#### Exercise tasks:
(a) In the LEGO engine forum thread, reproduce the passage that begins at the words "## stevehuckss396 (Jan" and stops after the words "Falcon (Jan 9, 2012)".
(b) In the LEGO engine forum thread, what does Enginedude1 say he doesn't know how to get working?
(c) Carry the LEGO engine forum thread forward from the point where it stops.

# Source document start

# I am going to build a LEGO engine... I hope :D



## Enginedude1 (Jan 8, 2012)

Hey guys, long time, no see. I was just lookin at all my legos and saw this little "engine" and got some ideas.





Maybe, with some mods, I could use one of the cylinders, some timing stuffs, a flywheel, and some other modded parts, and stuffs, to make it a basic air powered engine. I could time it to let air into the cylinder which would push it down, and then, with the flywheels help, the cylinder would come back up, and the cycle would continue. What do you think? I have a drill and some tubing, so I could probably do it. I just don't know how I would get the timing to work. Also, would that little cylinder be able to power a flywheel that would actually bring the piston back up? I don't know. But, I am going to try it.  I will probably try to start designing stuff tonight/tomorrow. I have school tomorrow so I need to get some sleep.  Anyway, if anyone has some tips for how I would do the timing with legos, please let me know. I really haven't a clue.  Anyway, thanks! I'll post an update tonight or tomorrow or whenever I get something started. Anyway, thanks!


----------



## stevehuckss396 (Jan 9, 2012)

When you get some basic ideas down i'm sure you can get some help here. If it's a wobbler I can help you out. I have made a few of them.


----------



## Tin Falcon (Jan 9, 2012)

# Source document end
# Items start

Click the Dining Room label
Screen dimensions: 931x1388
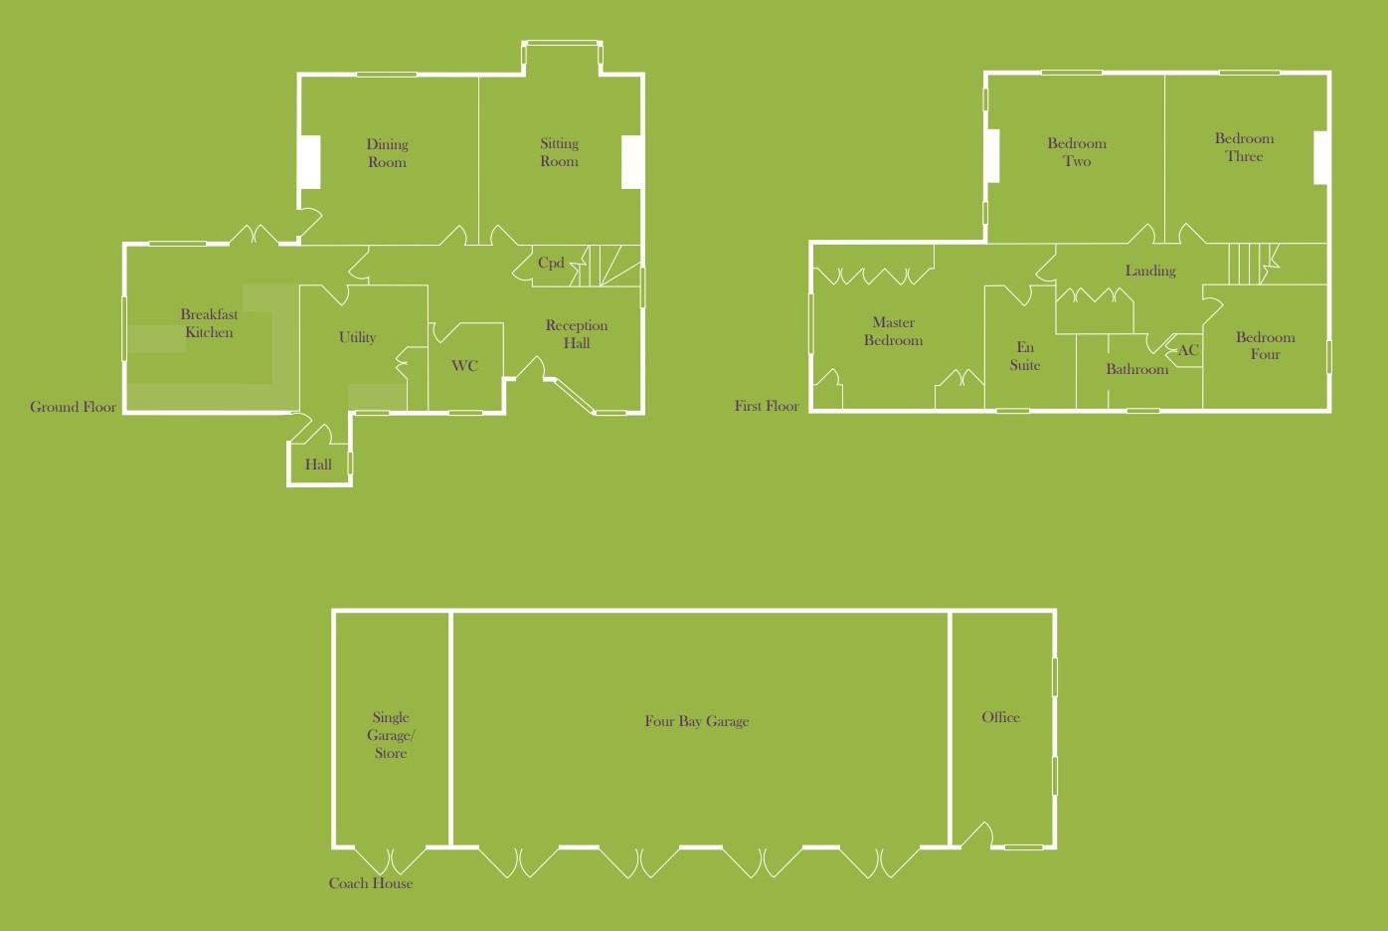pos(387,153)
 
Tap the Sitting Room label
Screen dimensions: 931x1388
pos(559,152)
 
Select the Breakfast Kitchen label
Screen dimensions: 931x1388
pos(209,323)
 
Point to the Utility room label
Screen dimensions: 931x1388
pos(357,337)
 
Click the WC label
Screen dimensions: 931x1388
pos(464,366)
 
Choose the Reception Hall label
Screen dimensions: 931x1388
pos(577,334)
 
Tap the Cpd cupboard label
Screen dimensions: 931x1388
pos(551,264)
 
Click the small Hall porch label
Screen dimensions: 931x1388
pos(318,465)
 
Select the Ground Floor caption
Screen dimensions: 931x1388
pos(73,407)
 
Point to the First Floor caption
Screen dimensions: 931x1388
pos(767,406)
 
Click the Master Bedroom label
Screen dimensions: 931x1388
pos(893,331)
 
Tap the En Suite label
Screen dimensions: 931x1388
pos(1025,356)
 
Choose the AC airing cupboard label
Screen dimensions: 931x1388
pos(1188,350)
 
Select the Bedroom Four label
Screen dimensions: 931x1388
pos(1265,345)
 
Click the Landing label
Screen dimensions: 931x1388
pos(1150,271)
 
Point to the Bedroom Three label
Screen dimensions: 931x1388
pos(1244,147)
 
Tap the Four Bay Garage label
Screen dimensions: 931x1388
pos(696,721)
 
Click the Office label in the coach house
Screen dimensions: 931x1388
pos(1000,717)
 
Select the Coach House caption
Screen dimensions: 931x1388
pos(370,883)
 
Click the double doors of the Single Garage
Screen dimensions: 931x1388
pos(391,858)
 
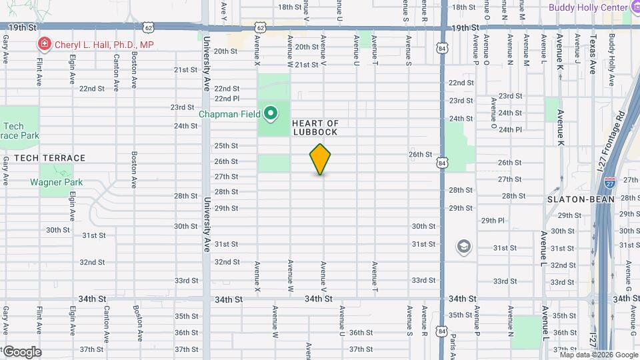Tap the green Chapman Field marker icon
click(270, 114)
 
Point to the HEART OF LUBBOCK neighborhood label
click(317, 127)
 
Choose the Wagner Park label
click(56, 182)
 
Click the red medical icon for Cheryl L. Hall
click(45, 45)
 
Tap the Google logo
click(21, 352)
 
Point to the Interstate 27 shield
click(609, 182)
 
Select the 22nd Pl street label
click(227, 98)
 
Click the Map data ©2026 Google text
click(598, 354)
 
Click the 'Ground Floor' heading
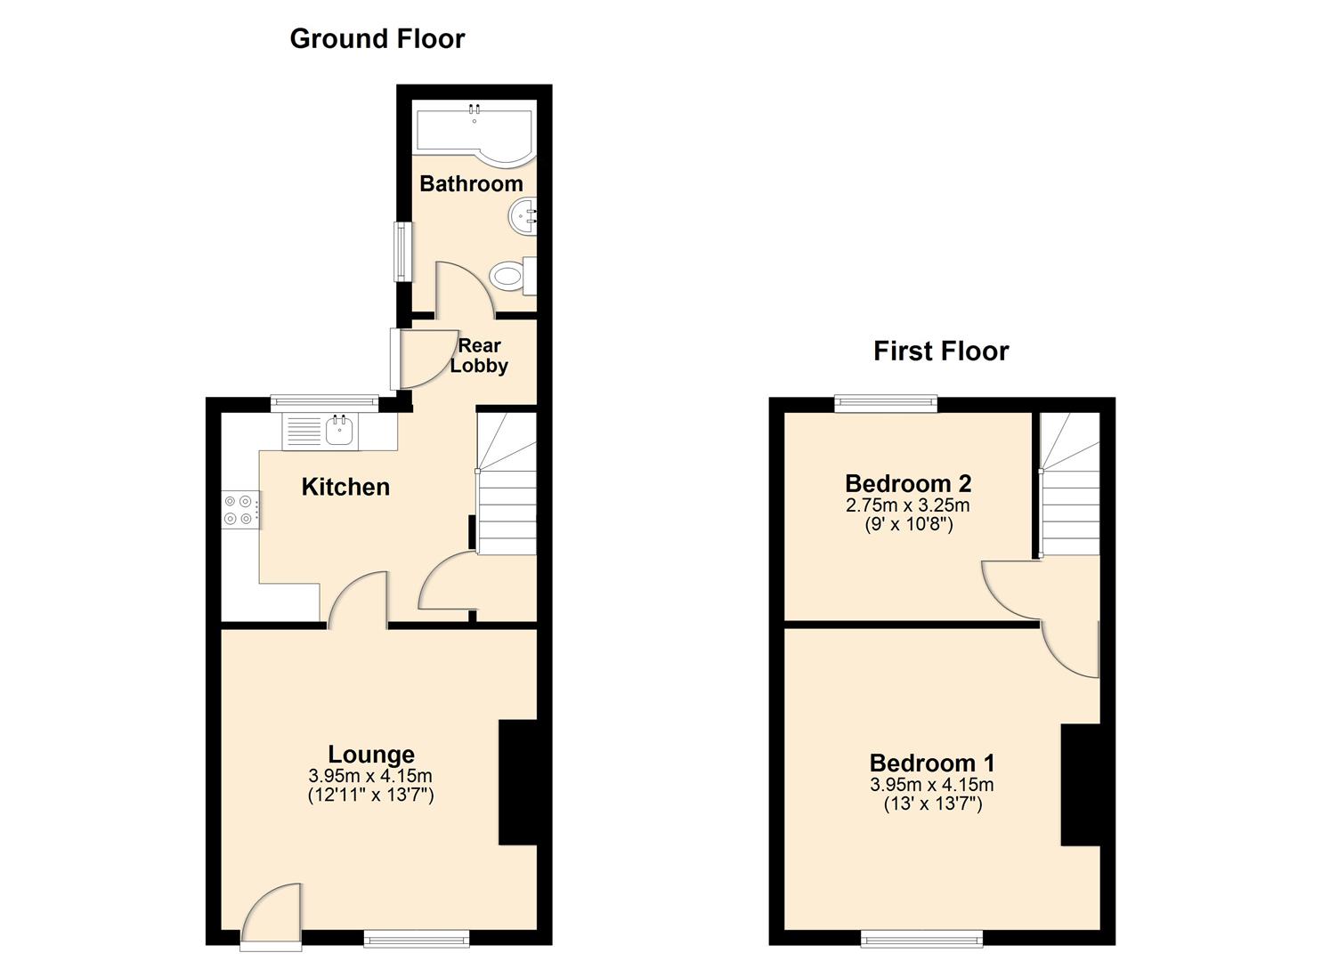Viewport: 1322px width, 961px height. point(377,39)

# Items end

#### Answers to each task:
(a)
## stevehuckss396 (Jan 9, 2012)

When you get some basic ideas down i'm sure you can get some help here. If it's a wobbler I can help you out. I have made a few of them.


----------



## Tin Falcon (Jan 9, 2012)

(b) The timing.

(c)
It has been done my son figuured out how when he was 14 or so




tin


----------



## drysdam (Feb 19, 2012)

Hey, I just saw that Lego engine in Waltham at the NEMES show! I didn't realize I was talking to Mr and Mrs Falcon themselves!


----------



## Tin Falcon (Feb 19, 2012)

well now you know . my display has been described as unusual and recognizable. 
Tin


----------



## drysdam (Feb 19, 2012)

Yes, I recognized it from previous years. And I even saw the HMEM banners, but didn't think much about it.


----------



## thayer (Feb 19, 2012)

drysdam  said:
			
		

> Hey, I just saw that Lego engine in Waltham at the NEMES show! I didn't realize I was talking to Mr and Mrs Falcon themselves!



I could say the same!

My son spotted it from his wheelchair while I was admiring David Osier's elbow engine next door.

Thayer


----------



## steamer (Feb 20, 2012)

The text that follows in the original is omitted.